Here are the parameters of the StableDiffusionPipeline class:

  • vae: AutoencoderKL
  • text_encoder: CLIPTextModel
  • tokenizer: CLIPTokenizer
  • unet: UNet2DConditionModel
  • scheduler: SchedulerMixin
  • safety_checker: StableDiffusionSafetyChecker
  • feature_extractor: CLIPFeatureExtractor

The StableDiffusionPipeline class also includes a variety of optional parameters, such as the number of inference steps, the guidance scale, and the eta value. These parameters can be used to fine-tune the pipeline and achieve better results.

The StableDiffusionPipeline class is a powerful tool for text-to-image generation using Stable Diffusion. It's easy to use and includes a variety of parameters to fine-tune the pipeline. With the right parameters, you can generate high-quality images from text prompts.

Frequently Asked Questions

Does hugging face use Stable Diffusion?

No, Hugging Face does not use Stable Diffusion, as it was created by CompVis, Stability AI, and LAION for image upscaling. However, you can explore Hugging Face's models and libraries for other AI applications and capabilities.

What is the best Stable Diffusion AI?

The top Stable Diffusion model is RealVisXL V4.0, renowned for its exceptional ability to create highly realistic human images. Its advanced capabilities make it a standout choice for generating lifelike faces and eyes.

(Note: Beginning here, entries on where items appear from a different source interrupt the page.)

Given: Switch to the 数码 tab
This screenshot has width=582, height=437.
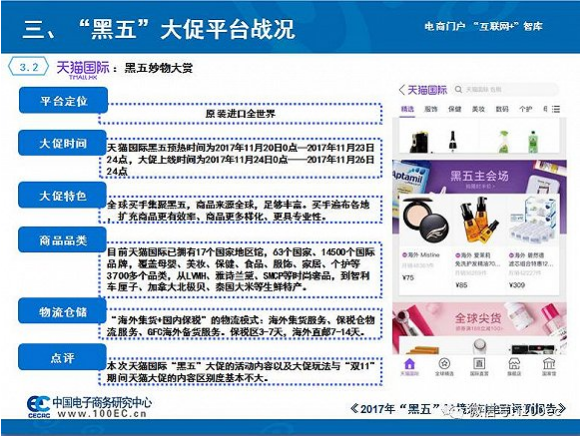Looking at the screenshot, I should [502, 109].
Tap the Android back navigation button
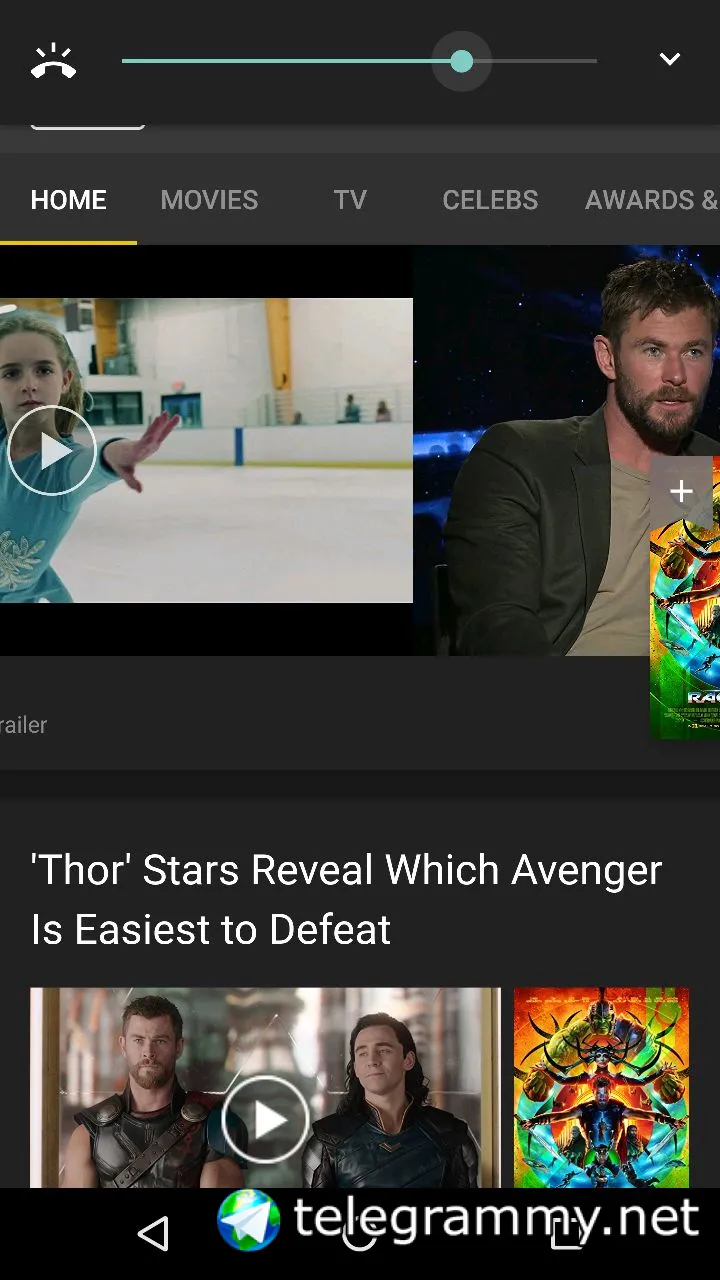720x1280 pixels. pos(153,1234)
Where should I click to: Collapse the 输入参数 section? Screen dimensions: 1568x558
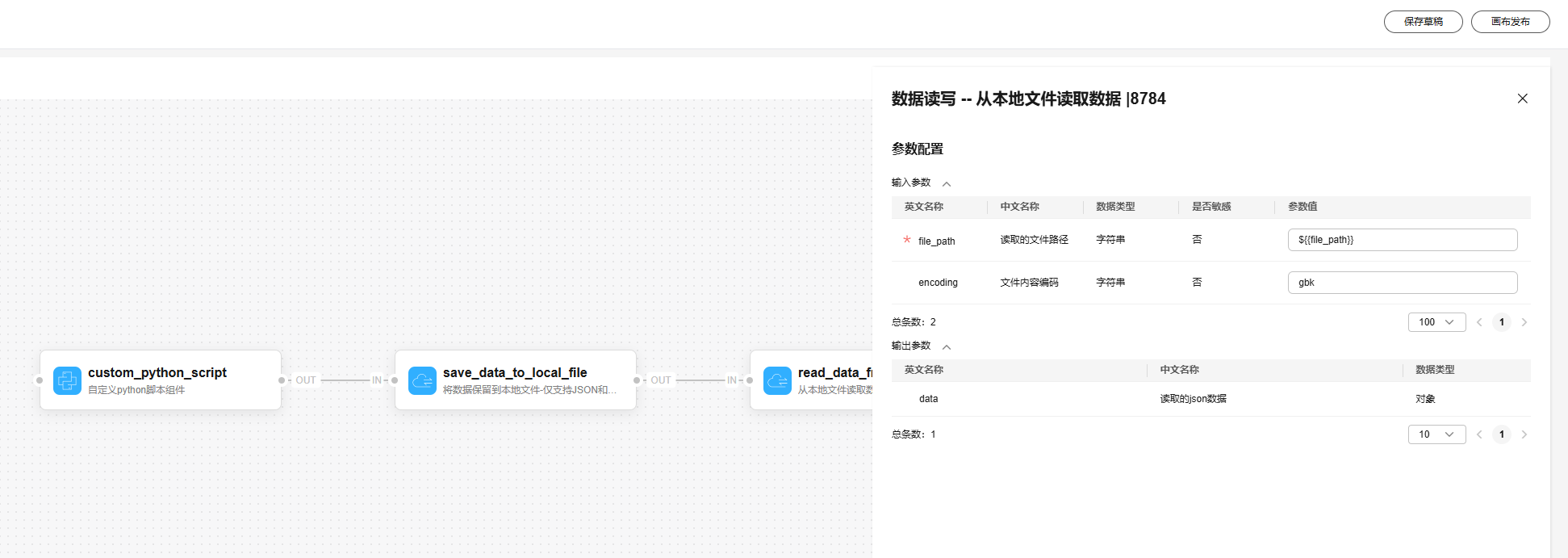tap(947, 184)
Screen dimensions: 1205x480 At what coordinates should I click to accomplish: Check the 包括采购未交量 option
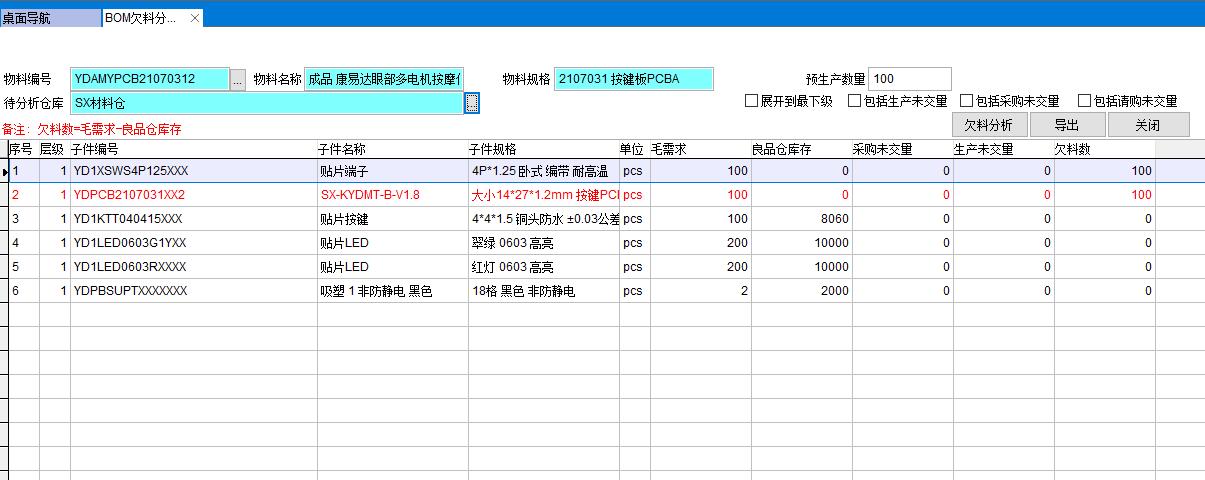pos(966,101)
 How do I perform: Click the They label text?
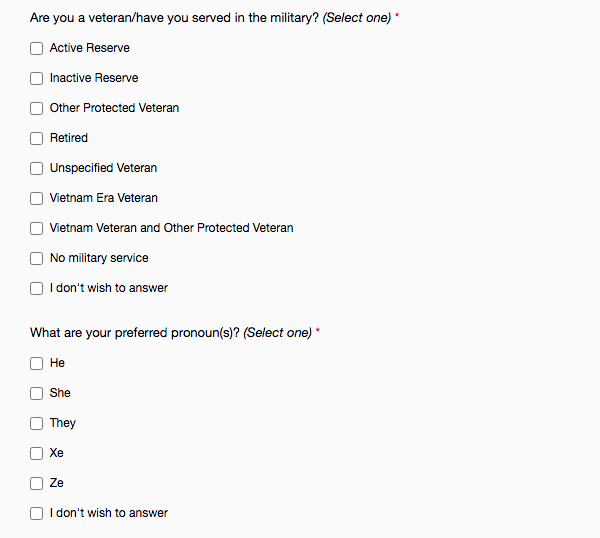63,423
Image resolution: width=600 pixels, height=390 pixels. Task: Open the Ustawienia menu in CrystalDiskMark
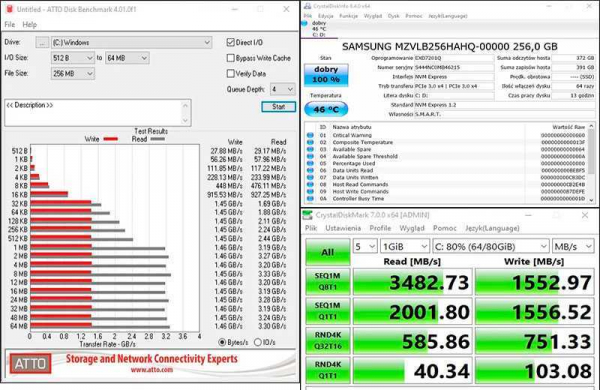(x=343, y=228)
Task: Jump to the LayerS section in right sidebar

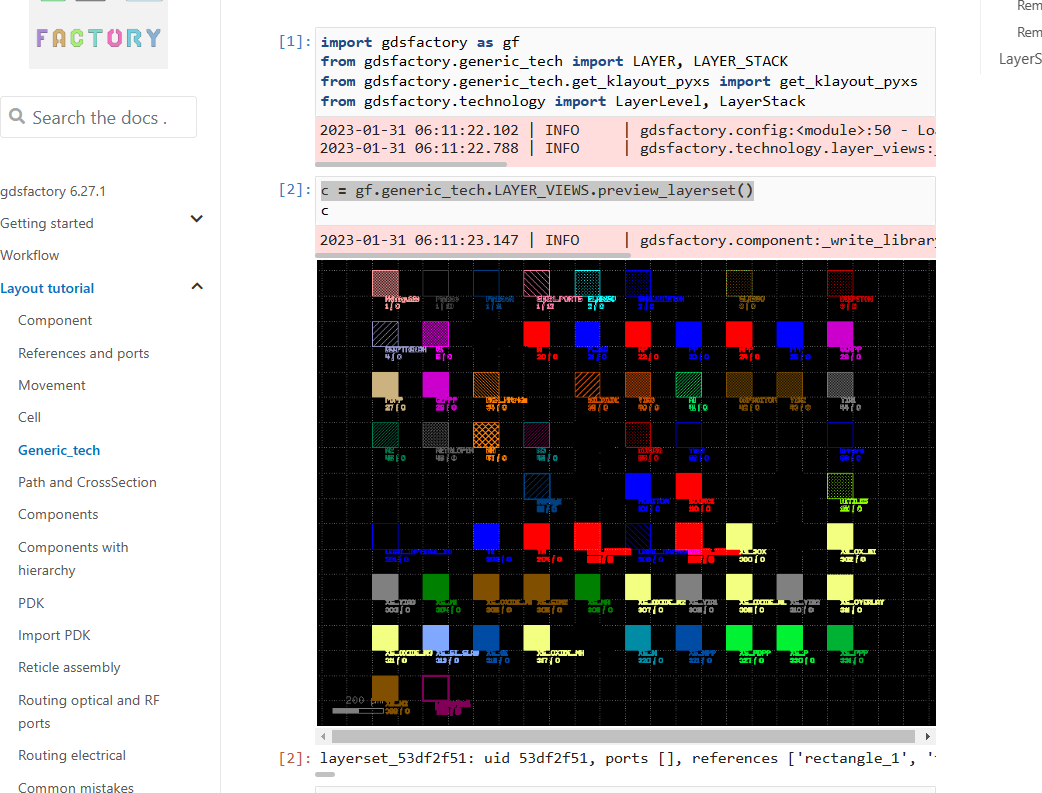Action: (x=1019, y=59)
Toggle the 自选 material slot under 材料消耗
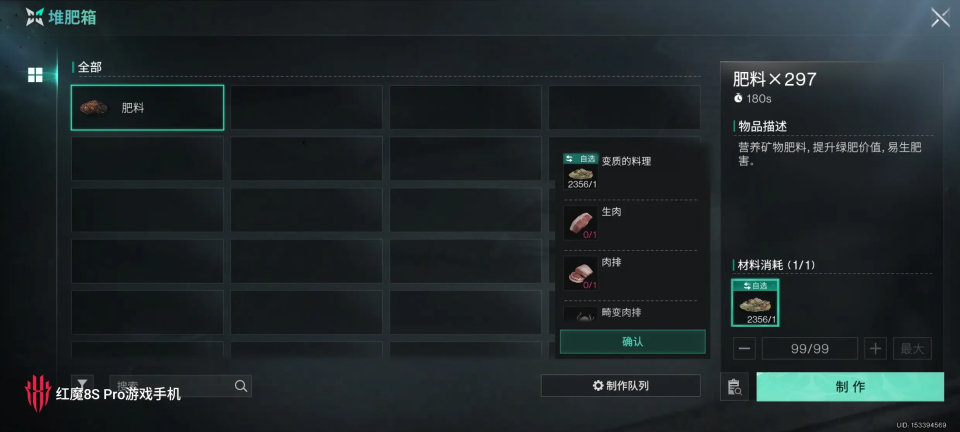 point(755,303)
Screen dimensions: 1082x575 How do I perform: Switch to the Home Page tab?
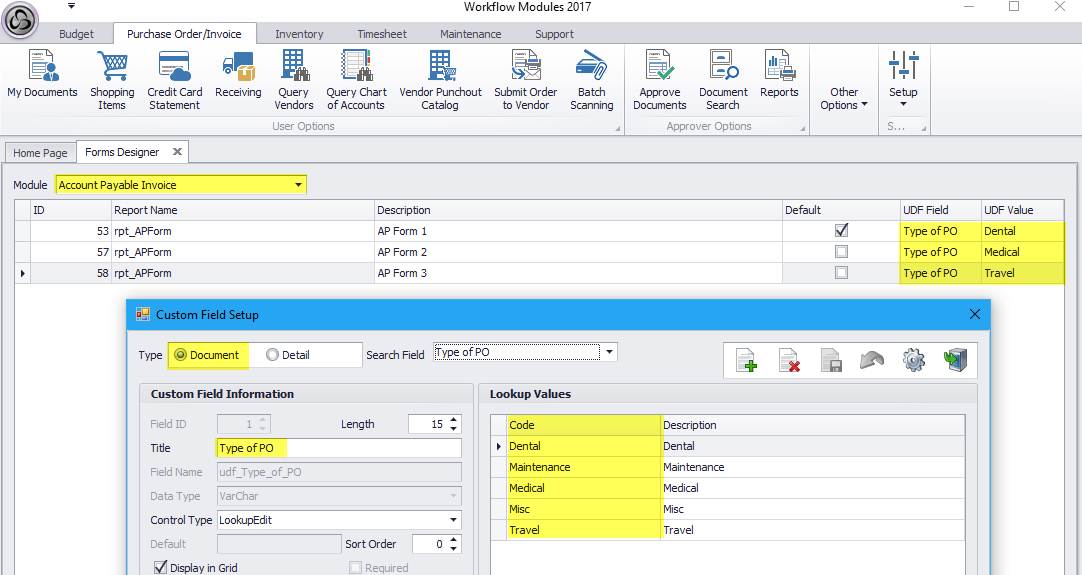tap(40, 153)
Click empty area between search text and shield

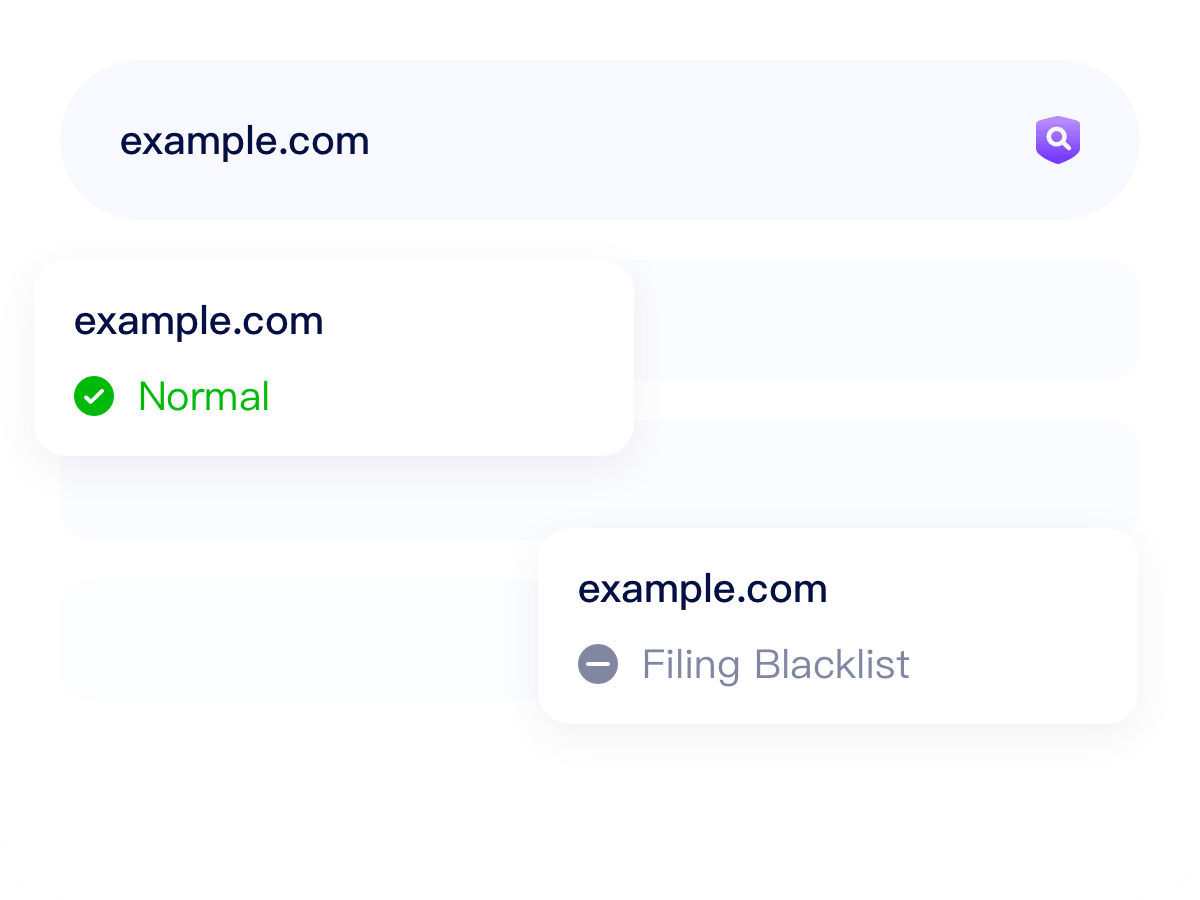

Can Stable Diffusion generate faces?

Stable Diffusion can generate human faces, but may not always produce seamless, photorealistic results. Experimenting with prompts and new methodologies may be needed to achieve the best face generation outcomes.

How to speed up Stable Diffusion in Huggingface?

To speed up Stable Diffusion in Huggingface, try switching to float16 precision and reducing the number of inference steps. This simple tweak can significantly boost performance and get you generating images faster.

Carrie Chambers

Senior Writer

Carrie Chambers is a seasoned blogger with years of experience in writing about a variety of topics. She is passionate about sharing her knowledge and insights with others, and her writing style is engaging, informative and thought-provoking. Carrie's blog covers a wide range of subjects, from travel and lifestyle to health and wellness.

Love What You Read? Stay Updated!

Join our community for insights, tips, and more.